**WHAT YOU HAVE TO DO**
Transcribe the records from the line containing "The width and height of the screenshot is (532, 409)." onward, up to and including the final line, exactly and without anything else.

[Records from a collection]
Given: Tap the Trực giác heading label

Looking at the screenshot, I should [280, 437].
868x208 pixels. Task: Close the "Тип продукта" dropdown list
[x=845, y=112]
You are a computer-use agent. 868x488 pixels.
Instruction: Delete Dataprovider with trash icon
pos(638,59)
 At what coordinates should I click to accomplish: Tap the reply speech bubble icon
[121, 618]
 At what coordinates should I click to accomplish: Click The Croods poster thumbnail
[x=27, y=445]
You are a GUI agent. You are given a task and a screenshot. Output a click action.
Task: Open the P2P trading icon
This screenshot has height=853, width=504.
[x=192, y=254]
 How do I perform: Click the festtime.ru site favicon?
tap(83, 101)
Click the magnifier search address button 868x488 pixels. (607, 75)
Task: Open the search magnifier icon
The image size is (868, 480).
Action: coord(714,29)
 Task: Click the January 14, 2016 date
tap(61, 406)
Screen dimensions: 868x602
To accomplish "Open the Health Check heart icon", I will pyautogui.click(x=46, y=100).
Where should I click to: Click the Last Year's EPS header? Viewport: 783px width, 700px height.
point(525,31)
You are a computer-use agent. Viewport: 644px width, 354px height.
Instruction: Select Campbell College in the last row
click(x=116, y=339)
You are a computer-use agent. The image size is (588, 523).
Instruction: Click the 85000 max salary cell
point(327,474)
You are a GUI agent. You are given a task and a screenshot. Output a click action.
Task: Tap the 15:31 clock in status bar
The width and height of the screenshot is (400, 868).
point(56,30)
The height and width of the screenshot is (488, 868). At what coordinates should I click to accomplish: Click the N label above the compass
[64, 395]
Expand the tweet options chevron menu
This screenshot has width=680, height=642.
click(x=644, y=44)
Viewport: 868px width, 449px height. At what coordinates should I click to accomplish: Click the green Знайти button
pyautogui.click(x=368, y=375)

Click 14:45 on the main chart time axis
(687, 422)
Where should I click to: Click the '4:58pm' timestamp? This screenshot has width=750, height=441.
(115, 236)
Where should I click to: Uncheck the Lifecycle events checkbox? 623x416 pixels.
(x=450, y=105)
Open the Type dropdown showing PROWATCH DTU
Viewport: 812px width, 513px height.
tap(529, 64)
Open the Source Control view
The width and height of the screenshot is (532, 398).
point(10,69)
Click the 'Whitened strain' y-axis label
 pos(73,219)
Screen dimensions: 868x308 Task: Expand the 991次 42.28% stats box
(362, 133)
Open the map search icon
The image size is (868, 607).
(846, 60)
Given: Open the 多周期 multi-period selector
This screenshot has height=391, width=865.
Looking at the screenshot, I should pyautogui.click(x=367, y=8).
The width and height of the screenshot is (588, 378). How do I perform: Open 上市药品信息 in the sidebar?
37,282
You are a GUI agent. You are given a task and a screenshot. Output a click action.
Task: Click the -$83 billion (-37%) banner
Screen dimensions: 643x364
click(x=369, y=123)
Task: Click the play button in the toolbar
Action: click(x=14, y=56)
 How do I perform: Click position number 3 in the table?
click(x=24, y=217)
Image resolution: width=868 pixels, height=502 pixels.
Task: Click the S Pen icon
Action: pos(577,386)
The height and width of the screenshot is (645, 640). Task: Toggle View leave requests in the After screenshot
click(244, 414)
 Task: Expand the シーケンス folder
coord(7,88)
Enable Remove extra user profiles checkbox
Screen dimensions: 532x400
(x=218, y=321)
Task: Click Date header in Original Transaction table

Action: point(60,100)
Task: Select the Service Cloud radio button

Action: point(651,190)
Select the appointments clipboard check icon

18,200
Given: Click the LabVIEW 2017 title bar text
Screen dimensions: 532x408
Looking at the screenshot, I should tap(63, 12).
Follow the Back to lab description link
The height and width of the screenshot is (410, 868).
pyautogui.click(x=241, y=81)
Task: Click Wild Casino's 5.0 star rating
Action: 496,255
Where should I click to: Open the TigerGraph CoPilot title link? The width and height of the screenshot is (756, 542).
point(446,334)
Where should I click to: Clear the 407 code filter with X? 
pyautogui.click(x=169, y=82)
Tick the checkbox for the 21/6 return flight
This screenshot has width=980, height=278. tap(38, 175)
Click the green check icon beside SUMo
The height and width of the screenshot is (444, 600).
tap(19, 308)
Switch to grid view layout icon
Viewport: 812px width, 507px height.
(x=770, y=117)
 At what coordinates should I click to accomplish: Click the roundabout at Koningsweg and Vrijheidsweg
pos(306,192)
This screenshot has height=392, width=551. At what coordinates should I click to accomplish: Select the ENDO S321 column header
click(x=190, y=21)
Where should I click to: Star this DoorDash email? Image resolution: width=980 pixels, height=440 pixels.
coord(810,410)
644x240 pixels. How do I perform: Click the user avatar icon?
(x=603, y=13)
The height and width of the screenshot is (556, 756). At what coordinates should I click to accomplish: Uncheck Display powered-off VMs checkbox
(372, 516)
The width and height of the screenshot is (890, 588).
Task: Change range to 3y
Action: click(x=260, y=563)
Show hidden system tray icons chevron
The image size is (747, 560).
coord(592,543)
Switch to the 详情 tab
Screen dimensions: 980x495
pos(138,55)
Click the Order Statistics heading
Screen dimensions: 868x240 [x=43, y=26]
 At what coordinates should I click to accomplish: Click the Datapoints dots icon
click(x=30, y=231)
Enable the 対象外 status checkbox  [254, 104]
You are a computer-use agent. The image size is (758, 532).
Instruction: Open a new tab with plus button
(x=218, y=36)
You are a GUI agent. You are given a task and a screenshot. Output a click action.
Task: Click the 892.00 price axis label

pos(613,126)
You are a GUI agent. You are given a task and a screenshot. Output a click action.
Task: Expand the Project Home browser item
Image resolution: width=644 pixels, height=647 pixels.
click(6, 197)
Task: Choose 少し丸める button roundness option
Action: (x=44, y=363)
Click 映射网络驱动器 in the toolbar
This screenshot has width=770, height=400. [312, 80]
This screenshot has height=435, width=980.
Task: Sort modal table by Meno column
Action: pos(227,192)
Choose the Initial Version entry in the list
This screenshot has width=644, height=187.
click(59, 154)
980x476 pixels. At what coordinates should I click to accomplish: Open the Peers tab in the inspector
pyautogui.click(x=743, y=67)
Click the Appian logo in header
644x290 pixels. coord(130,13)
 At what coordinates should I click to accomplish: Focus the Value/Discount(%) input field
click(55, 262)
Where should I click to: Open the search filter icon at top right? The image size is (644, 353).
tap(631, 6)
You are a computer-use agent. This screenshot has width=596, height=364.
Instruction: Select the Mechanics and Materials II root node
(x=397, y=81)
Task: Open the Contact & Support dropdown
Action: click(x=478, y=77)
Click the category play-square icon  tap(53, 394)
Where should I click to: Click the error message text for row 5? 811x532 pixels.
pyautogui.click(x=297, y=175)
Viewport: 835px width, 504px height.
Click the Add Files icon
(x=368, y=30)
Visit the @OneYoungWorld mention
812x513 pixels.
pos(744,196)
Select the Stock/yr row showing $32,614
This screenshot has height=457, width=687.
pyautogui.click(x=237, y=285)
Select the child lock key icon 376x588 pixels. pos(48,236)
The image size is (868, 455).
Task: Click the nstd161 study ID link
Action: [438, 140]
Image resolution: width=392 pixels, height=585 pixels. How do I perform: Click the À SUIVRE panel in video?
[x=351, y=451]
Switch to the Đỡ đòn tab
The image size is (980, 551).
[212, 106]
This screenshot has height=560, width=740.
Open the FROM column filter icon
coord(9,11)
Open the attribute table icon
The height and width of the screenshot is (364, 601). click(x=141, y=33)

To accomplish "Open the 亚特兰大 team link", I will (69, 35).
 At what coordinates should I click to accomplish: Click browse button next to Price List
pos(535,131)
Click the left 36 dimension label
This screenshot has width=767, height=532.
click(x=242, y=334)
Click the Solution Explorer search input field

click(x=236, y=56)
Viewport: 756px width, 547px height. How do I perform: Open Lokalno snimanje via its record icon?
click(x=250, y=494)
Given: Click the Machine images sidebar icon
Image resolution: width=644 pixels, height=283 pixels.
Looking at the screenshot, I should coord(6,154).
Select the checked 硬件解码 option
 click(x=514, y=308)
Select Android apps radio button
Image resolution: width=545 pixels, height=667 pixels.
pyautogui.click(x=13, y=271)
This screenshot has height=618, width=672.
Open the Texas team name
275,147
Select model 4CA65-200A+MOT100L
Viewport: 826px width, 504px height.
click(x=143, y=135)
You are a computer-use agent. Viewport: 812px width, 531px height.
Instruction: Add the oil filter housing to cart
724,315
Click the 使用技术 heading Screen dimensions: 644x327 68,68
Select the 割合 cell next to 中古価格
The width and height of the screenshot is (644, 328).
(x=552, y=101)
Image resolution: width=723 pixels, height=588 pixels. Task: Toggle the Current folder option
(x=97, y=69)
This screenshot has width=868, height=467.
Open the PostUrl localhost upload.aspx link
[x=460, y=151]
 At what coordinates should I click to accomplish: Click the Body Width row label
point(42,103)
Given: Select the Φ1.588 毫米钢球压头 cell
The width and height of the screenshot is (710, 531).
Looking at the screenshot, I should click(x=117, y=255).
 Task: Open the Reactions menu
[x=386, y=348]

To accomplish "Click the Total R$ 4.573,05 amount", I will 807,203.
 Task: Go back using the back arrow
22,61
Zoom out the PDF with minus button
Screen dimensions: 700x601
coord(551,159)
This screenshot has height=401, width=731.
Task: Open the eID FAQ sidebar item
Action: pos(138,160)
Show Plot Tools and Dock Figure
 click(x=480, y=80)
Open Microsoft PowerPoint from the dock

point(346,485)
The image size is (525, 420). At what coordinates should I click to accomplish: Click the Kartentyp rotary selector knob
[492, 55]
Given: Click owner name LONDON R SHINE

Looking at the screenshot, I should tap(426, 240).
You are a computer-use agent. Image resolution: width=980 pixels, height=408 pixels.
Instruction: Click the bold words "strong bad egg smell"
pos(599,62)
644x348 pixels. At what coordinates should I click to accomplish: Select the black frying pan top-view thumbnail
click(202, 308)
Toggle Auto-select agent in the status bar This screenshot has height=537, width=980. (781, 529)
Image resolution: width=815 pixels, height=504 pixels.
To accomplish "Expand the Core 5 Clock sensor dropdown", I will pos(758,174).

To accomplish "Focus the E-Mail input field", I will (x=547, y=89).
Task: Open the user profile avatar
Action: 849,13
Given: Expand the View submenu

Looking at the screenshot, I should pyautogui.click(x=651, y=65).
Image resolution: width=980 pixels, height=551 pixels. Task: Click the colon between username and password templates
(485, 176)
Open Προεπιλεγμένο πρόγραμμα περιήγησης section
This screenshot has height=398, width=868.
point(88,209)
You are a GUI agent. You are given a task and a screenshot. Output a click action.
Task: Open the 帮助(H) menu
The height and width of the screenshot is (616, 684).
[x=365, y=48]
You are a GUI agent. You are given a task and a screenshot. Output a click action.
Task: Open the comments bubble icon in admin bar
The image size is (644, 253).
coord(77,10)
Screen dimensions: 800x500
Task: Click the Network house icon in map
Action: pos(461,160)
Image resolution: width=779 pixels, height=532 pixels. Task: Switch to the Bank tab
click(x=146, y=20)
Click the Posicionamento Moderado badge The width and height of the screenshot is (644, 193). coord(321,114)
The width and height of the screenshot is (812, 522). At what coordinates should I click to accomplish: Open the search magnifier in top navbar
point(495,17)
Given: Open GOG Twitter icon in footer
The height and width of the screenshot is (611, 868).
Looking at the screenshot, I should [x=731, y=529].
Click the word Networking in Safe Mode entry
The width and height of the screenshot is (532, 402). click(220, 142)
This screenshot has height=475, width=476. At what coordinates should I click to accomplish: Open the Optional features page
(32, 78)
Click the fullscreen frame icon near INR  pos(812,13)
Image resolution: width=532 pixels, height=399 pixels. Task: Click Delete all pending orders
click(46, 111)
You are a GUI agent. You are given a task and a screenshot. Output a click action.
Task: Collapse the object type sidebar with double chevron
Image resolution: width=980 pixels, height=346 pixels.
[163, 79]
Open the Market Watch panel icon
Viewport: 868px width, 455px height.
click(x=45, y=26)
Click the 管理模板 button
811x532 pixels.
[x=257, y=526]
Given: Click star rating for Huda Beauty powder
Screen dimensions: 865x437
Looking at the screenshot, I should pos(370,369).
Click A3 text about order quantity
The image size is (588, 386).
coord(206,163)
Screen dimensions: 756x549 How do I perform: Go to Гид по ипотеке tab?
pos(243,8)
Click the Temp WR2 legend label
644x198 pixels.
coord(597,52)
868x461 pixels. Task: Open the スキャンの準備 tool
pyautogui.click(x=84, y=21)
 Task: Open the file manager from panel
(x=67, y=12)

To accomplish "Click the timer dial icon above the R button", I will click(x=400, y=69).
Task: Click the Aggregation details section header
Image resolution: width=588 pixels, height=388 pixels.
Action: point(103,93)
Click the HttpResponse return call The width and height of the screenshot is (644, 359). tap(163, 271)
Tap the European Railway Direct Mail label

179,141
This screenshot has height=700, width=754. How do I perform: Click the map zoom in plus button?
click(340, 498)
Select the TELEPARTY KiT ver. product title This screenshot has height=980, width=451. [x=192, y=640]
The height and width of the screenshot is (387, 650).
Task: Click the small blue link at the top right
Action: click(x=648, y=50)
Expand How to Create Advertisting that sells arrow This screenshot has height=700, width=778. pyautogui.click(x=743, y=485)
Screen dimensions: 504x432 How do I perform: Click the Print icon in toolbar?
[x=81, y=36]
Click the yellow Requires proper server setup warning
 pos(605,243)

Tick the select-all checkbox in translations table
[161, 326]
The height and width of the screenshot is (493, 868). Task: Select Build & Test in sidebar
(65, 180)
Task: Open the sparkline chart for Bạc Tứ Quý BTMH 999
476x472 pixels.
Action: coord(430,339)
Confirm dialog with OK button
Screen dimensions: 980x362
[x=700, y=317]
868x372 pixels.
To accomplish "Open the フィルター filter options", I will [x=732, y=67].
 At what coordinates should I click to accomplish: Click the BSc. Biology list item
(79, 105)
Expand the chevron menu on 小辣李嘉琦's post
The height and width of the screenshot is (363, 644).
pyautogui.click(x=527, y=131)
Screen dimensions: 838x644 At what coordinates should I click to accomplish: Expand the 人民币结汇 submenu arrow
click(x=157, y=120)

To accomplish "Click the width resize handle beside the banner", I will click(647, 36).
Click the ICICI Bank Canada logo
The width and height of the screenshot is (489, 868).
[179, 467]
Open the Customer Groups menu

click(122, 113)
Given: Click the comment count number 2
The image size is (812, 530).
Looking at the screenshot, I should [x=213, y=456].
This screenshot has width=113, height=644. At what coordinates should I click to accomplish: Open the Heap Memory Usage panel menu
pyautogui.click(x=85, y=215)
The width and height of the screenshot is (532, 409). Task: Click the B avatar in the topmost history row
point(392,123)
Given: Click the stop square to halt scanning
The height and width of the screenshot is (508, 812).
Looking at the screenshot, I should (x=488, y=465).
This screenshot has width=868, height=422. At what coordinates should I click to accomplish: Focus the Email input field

**ANSWER BOX**
The width and height of the screenshot is (532, 409). Task: Click the B avatar in the topmost history row
point(392,123)
Given: Click the stop square to halt scanning
The height and width of the screenshot is (508, 812).
Looking at the screenshot, I should (x=488, y=465).
This screenshot has width=868, height=422. At what coordinates should I click to accomplish: Focus the Email input field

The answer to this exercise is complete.